"Tan—"

"Tante minta kamu fokus untuk Dania saja. Nara biar jadi urusan Tante."

"Tapi, Tan ...." Daniel tak lagi bisa meneruskan ucapannya. Lidahnya begitu kelu menerima semua ini. Dania belum ketemu, tapi kenapa Tuhan seakan menambah deritanya dengan hilangnya Dania?

"Tante tutup, Daniel. Tante harus segera menanyakan pencarian polisi," pamit Trisha.

"Tolong kabari Daniel, Tan." Daniel berpesan sebelum sambungan telepon mereka terputus.

Ia duduk kaku. Kedua tangannya mengepal mengumpati siapa saja yang menculik Nara dan pastinya juga Erick, yang telah membawa kabur adiknya. Telepon berdering, ternyata dari salah satu orang kepercayaan papanya.

"Erick berhasil kabur lagi, Tuan. Tempat yang saya datangi sudah kosong tanpa penghuni."

Seketika itu juga Daniel menggeram. "Bangsat!"

***

Entah sudah puntung rokok keberapa yang Daniel habiskan. Di markasnya yang sunyi, Daniel memilih menyendiri. Selain karena kecanduan yang berakibat pahit kalau tidak menyesap nikotin, nyatanya dengan begini ia bisa menenangkan diri barang sejenak. Masalahnya begitu rumit, kisahnya kali ini begitu pelik. Entah ini takdir, atau malah karma dari sikapnya selama ini. Daniel yang selalu menghardik dan mengintimidasi. Sekarang sedang tak jauh berbeda dengan lawan-lawannya yang dibuat lemah dengan keadaan.

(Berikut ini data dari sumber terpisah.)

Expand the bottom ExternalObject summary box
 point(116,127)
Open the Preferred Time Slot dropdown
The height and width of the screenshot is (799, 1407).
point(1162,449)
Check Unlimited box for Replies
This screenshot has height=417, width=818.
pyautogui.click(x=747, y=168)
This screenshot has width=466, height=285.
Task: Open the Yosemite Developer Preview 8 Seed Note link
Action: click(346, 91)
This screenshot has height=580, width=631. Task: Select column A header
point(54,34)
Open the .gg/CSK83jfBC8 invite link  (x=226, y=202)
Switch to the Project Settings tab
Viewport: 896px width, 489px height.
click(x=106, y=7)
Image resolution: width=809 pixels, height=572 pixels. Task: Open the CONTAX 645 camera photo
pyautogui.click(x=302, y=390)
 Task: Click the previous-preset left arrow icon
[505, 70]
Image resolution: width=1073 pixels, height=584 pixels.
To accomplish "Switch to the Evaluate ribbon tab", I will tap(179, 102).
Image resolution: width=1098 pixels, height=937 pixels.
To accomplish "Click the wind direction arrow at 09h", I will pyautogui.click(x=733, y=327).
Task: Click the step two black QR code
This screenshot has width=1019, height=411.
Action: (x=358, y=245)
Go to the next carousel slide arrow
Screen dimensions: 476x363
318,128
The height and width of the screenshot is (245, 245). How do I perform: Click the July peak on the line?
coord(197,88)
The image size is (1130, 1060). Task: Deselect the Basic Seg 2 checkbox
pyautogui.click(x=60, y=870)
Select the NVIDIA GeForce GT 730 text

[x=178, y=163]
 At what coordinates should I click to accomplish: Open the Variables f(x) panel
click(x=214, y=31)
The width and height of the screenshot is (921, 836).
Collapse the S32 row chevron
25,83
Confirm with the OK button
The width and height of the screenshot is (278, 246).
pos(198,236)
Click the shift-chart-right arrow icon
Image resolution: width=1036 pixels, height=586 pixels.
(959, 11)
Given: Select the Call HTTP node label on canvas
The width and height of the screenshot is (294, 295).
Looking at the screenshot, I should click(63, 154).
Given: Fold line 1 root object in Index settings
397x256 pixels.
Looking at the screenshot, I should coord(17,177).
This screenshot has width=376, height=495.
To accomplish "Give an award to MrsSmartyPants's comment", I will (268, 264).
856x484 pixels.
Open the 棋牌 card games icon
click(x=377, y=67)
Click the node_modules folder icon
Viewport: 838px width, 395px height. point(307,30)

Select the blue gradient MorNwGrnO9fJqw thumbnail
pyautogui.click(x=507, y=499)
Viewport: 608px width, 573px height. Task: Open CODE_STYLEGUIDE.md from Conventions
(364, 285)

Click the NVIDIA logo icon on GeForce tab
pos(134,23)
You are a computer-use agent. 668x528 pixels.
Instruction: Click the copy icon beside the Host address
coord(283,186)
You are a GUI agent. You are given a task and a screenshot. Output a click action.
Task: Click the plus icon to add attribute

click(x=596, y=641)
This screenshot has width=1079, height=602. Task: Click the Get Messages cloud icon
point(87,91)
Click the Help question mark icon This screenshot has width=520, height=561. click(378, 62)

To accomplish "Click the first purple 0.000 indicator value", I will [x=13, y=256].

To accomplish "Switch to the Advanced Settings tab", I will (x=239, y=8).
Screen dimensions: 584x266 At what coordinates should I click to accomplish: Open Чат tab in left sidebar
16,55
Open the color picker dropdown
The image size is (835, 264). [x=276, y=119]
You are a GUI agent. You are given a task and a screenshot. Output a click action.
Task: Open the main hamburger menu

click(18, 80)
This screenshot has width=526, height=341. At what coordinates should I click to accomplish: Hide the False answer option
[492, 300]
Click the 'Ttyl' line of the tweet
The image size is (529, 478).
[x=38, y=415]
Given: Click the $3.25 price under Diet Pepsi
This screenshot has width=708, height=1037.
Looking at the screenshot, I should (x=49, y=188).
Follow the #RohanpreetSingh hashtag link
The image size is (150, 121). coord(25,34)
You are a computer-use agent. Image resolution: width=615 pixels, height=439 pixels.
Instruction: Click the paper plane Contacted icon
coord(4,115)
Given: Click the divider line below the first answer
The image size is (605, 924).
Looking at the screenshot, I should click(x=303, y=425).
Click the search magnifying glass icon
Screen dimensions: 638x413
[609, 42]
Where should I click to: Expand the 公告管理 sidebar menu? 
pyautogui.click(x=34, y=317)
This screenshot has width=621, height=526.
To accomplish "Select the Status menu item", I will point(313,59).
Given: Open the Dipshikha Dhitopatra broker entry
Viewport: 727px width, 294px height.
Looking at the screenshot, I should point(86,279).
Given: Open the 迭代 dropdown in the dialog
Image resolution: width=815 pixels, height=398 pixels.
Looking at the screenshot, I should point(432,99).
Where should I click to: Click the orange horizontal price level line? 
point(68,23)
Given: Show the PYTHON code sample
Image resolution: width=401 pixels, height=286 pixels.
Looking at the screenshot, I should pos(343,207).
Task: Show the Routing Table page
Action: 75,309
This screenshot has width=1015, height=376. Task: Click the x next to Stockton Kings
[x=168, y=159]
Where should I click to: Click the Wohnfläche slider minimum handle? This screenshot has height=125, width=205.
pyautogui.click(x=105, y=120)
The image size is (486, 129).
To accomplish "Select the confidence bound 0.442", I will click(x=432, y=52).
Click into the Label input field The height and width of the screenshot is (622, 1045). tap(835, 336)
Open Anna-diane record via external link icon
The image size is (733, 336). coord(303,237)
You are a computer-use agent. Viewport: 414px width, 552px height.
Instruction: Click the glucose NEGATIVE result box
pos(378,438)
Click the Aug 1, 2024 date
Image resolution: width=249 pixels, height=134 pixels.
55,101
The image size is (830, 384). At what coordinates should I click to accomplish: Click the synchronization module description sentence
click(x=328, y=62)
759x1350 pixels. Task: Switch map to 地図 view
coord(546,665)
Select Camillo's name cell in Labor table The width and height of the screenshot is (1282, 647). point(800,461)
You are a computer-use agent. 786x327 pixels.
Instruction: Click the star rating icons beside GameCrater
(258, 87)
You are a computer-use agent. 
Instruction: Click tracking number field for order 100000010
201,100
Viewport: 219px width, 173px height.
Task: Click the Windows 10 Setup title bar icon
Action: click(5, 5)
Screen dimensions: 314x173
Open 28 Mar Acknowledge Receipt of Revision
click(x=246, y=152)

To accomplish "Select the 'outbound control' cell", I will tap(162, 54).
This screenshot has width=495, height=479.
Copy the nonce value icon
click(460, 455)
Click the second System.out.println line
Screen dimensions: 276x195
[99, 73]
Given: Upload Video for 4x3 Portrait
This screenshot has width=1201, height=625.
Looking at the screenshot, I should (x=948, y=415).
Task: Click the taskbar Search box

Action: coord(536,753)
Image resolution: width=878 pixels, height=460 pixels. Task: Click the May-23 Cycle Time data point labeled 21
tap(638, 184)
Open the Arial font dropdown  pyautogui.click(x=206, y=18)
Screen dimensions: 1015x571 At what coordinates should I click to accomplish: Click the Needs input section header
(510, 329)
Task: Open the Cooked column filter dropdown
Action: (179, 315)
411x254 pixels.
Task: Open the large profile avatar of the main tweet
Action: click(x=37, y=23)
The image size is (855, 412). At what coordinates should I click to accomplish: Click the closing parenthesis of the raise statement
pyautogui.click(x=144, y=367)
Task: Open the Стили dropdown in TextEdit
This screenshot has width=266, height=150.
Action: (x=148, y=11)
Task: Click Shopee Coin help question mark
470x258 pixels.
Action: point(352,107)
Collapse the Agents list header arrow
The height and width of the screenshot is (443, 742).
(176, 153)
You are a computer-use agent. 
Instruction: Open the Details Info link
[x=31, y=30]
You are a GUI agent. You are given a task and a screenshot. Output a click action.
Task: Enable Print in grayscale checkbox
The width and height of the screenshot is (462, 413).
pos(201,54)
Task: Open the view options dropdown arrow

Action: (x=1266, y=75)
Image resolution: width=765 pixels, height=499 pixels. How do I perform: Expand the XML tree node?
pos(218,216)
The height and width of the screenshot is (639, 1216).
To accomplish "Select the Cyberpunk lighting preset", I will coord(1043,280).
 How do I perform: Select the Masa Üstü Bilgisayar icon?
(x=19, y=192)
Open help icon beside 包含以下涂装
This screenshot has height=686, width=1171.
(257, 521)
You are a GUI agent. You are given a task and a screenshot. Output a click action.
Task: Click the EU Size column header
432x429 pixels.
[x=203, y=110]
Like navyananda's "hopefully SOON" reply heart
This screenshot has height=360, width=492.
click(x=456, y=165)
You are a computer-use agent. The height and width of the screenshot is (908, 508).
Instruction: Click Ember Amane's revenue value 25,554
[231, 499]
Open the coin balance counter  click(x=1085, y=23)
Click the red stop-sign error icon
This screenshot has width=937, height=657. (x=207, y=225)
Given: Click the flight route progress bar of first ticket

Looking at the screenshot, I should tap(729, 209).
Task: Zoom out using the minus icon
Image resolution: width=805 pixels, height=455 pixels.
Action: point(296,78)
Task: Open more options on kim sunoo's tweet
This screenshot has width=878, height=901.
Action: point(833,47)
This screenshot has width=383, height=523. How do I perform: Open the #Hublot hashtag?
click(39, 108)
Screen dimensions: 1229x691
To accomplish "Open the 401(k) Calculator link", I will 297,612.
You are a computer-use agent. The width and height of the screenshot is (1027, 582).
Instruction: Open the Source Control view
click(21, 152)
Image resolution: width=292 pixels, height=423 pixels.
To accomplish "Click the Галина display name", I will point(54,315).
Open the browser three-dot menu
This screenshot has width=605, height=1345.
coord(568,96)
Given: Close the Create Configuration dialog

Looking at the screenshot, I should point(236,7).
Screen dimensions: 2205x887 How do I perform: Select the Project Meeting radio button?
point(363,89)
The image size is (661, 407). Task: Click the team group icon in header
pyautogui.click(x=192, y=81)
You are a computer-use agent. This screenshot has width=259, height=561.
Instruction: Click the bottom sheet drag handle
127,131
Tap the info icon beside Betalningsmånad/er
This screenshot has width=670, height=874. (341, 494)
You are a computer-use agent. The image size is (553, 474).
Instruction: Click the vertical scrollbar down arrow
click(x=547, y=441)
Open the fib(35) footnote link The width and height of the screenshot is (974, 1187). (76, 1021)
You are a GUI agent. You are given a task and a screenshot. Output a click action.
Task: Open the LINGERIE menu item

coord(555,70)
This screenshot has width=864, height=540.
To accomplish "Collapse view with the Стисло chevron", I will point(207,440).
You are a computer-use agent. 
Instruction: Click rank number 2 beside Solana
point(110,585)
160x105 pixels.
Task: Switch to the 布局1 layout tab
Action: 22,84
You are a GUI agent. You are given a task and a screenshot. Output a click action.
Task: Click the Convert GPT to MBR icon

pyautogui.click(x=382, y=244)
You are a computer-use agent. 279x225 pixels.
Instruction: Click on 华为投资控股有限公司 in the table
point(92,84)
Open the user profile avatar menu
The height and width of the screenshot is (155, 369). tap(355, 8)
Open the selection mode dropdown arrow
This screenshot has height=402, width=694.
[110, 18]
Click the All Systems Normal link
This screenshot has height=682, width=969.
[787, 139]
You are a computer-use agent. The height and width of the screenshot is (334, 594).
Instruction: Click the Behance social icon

Daniel menyesapnya dalam sampai memejamkan mata. Begitu menikmati nikotin perisa mint itu dalam keheningan ruangan. Masalah membuat pikirannya runyam. Jadi, jangan menghujat dirinya jika memilih menyendiri dulu dan tidak ikut dalam pencarian Dania maupun Nara. Toh, ada yang lebih hebat mencari jejak mereka daripada dirinya sendiri. Ya, Daniel mengakui, ternyata dirinya tak sehebat itu.

Pintu markas terbuka, Daniel menaikan sebelah alisnya hanya karena penasaran siapa yang datang. Tenang saja, Daniel tadi mengunci pintu itu. Kalau pun terbuka, orang itu pasti di antara Ares, Theo, dan ... Erick. Daniel mendengus, sedikit malas dengan nama paling akhir itu.

"Dari siang?" tanya Ares sambil meletakkan satu kotak makanan di atas meja depan Daniel. Tak menjawab, Daniel hanya mengangguk. "Gue telepon ga diangkat, tanya bokap lo katanya lo keluar dari pulang sekolah, belum makan. Ya udah gue beliin sekalian. Emang ada masalah?"

Daniel menghembuskan asap rokoknya sebelum meletakkannya di asbak dan duduk tegak. "Nara ilang, Res."

"Hah?!" Ares melebarkan matanya kaget, mulutnya sampai menganga sangking tak percaya dengan ucapan Daniel. "Kok bisa? Terus gimana?"

Daniel mengusak rambutnya hingga berantakan. "Gue nyesel ga anter dia ke kafe," ucap Daniel penuh sesal. Ia menyandarkan punggung lebarnya yang hari ini begitu lemah di sofa. "Harusnya udah ada kabar. Soalnya, Altair sempet ngefoto plat mobilnya. Tapi, sampai sekarang belum ada kabar lagi."

"Altair di sana?"

Daniel mengangguk. "Gue nggak berharap banyak dia bisa ngelawan. Cari perkara aja ga pernah, apalagi gebukin orang," jawab Daniel lemas.

"Tapi kalau nggak ada dia, nggak bakal ada petunjuk, Niel."

"Ya, lo bener," sahut Daniel.

"Sekarang lo makan. Lo nggak bakal sambut kedatangan mereka sama jasad lo yang mati gara-gara kelaperan, kan?" Ares mendekatkan kotak makan itu tepat di depan Daniel. Cowok itu sempat berdecak sebelum akhirnya berucap terima kasih.

Di tengah acara makan Daniel, Ares berniat membuka suara. Kali saja, apa yang ia tahu selama ini bisa membantu Daniel.

"Niel, ada yang mau gue omongin sama lo," ucap Ares, Daniel terlihat mendongak sekilas sebelum kembali fokus makan. "Ini tentang Erick."